**Required work:**
Repeat the stretch of entries below from the line with "Independent Asset Managers (35, 1978)" through the line with "Legal (11, 2321)". Include both ends and add nothing.

*** Opening of Data for this task ***

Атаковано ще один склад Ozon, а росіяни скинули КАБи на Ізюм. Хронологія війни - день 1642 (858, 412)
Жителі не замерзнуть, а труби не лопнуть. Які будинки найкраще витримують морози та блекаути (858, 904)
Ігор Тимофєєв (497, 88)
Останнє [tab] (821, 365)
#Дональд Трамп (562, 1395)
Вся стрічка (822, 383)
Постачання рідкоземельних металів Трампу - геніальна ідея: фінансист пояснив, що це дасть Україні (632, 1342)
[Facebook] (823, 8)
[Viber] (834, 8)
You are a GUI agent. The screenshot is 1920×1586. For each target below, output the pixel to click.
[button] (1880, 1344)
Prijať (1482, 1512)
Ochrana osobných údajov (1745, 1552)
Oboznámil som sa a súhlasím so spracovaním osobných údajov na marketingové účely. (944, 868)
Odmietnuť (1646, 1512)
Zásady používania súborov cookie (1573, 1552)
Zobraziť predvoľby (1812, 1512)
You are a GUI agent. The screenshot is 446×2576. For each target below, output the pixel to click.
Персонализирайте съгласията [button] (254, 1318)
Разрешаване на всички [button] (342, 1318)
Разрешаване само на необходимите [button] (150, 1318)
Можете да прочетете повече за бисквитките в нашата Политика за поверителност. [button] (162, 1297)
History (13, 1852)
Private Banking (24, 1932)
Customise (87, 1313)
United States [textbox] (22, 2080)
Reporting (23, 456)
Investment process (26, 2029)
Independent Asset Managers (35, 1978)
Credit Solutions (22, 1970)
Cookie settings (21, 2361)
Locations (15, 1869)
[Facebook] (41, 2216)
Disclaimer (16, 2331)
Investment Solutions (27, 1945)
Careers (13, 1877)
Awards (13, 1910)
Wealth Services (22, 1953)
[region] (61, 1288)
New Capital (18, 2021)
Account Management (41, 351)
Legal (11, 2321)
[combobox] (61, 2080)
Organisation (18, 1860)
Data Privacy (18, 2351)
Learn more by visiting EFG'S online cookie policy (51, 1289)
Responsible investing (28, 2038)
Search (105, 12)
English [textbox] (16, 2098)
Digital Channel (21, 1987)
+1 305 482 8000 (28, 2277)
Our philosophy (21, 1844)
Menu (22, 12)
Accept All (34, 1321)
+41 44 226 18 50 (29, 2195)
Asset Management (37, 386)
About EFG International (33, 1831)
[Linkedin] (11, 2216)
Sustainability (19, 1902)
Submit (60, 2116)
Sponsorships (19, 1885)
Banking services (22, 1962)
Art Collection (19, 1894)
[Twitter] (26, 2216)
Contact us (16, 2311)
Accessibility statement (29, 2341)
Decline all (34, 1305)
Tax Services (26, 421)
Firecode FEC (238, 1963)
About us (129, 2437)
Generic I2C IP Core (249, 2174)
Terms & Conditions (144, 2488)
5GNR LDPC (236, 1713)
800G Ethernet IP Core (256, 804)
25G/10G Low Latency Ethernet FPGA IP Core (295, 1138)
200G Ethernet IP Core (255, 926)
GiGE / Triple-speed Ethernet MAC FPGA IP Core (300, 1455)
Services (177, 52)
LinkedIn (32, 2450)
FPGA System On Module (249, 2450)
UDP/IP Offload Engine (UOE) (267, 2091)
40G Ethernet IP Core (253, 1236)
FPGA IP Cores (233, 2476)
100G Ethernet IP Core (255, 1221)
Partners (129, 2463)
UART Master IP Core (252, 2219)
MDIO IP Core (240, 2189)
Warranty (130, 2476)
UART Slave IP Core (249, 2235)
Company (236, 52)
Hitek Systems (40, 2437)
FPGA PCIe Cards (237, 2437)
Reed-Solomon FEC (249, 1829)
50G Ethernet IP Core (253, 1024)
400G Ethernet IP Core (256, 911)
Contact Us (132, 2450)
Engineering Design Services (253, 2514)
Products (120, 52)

*** Close of Data for this task ***

**Written response:**
Independent Asset Managers (35, 1978)
Credit Solutions (22, 1970)
Cookie settings (21, 2361)
Locations (15, 1869)
[Facebook] (41, 2216)
Disclaimer (16, 2331)
Investment Solutions (27, 1945)
Careers (13, 1877)
Awards (13, 1910)
Wealth Services (22, 1953)
[region] (61, 1288)
New Capital (18, 2021)
Account Management (41, 351)
Legal (11, 2321)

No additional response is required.